| Description of the task |
Stop after the line containing "Tap the 确认支付信息"; retype every line of the data before it exactly, starting from the first.
[[ Data provided open ]]
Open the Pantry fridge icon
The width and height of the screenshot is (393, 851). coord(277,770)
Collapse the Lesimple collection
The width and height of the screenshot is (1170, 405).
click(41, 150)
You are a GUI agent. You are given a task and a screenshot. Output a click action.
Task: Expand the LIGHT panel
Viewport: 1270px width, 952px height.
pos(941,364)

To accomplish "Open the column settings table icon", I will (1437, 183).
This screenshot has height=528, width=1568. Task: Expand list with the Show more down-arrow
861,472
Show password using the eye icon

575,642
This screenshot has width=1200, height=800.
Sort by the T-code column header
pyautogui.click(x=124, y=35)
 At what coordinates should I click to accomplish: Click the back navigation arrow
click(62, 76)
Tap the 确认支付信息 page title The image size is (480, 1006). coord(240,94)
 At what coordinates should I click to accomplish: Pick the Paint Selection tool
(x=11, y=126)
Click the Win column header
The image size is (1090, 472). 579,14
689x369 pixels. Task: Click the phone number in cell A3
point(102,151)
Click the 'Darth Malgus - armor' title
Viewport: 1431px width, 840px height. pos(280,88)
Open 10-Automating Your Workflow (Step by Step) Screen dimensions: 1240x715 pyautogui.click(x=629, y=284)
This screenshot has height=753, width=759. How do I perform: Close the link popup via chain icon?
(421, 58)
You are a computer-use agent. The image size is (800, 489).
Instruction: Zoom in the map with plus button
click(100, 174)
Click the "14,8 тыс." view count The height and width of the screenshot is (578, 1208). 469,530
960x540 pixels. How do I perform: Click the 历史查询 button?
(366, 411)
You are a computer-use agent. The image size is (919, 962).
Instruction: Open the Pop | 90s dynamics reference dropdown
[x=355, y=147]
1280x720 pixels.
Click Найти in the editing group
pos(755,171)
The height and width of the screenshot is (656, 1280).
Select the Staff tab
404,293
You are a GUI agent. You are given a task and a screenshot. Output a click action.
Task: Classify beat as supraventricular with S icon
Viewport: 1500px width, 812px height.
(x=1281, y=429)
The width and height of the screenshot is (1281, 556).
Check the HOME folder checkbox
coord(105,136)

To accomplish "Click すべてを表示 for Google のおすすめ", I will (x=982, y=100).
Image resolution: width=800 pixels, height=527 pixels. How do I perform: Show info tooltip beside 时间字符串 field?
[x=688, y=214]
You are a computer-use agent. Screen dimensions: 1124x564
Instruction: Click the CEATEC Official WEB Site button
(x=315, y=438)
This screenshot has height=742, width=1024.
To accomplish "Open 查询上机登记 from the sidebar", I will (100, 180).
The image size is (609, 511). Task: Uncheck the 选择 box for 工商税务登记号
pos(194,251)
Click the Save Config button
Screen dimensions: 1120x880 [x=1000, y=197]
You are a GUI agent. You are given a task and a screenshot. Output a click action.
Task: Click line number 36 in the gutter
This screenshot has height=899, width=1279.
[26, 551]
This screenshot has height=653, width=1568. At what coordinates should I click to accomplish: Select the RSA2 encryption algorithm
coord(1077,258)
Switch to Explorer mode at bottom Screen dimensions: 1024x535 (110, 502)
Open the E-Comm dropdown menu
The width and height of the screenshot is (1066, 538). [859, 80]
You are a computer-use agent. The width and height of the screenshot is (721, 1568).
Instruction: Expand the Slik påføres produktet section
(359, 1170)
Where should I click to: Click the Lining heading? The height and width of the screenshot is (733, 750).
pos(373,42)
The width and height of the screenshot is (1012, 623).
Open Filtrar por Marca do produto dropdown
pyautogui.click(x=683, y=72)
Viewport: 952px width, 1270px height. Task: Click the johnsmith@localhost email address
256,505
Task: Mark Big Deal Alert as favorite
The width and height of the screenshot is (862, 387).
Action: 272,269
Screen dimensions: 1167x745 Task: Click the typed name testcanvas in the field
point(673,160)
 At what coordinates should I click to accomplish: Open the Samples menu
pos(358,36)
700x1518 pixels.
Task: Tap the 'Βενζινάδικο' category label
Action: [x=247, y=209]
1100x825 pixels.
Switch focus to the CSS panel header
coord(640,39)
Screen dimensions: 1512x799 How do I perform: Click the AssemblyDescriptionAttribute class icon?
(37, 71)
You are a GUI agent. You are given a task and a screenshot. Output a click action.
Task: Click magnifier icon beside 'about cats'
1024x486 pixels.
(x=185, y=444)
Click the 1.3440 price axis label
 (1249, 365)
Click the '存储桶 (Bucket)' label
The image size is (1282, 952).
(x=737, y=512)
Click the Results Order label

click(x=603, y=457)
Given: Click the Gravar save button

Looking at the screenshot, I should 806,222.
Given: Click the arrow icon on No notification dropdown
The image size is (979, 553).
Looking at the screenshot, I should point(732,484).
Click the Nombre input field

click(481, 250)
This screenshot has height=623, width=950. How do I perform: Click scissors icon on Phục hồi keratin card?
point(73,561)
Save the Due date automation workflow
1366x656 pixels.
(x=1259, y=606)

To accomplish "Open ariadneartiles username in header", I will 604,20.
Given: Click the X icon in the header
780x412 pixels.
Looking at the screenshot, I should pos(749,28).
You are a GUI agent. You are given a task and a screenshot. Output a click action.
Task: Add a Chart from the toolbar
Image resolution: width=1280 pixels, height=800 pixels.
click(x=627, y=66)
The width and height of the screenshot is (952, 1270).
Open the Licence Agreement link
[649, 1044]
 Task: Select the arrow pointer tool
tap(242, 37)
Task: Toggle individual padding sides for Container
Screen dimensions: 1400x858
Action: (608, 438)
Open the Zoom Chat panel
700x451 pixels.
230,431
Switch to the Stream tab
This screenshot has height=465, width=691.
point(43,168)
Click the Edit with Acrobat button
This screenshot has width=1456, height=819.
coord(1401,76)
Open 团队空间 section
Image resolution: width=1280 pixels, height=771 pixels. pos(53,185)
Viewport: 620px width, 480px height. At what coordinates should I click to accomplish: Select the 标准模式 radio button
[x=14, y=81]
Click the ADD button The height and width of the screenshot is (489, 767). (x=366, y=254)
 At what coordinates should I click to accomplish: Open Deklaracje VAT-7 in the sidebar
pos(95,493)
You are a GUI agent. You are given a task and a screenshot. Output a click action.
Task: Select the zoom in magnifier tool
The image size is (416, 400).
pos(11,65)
[[ Data provided closed ]]
| Result of the exercise |
Open the Pantry fridge icon
The width and height of the screenshot is (393, 851). coord(277,770)
Collapse the Lesimple collection
The width and height of the screenshot is (1170, 405).
click(41, 150)
You are a GUI agent. You are given a task and a screenshot. Output a click action.
Task: Expand the LIGHT panel
Viewport: 1270px width, 952px height.
pos(941,364)

To accomplish "Open the column settings table icon", I will (1437, 183).
This screenshot has height=528, width=1568. Task: Expand list with the Show more down-arrow
861,472
Show password using the eye icon

575,642
This screenshot has width=1200, height=800.
Sort by the T-code column header
pyautogui.click(x=124, y=35)
 At what coordinates should I click to accomplish: Click the back navigation arrow
click(62, 76)
Tap the 确认支付信息 page title The image size is (480, 1006). coord(240,94)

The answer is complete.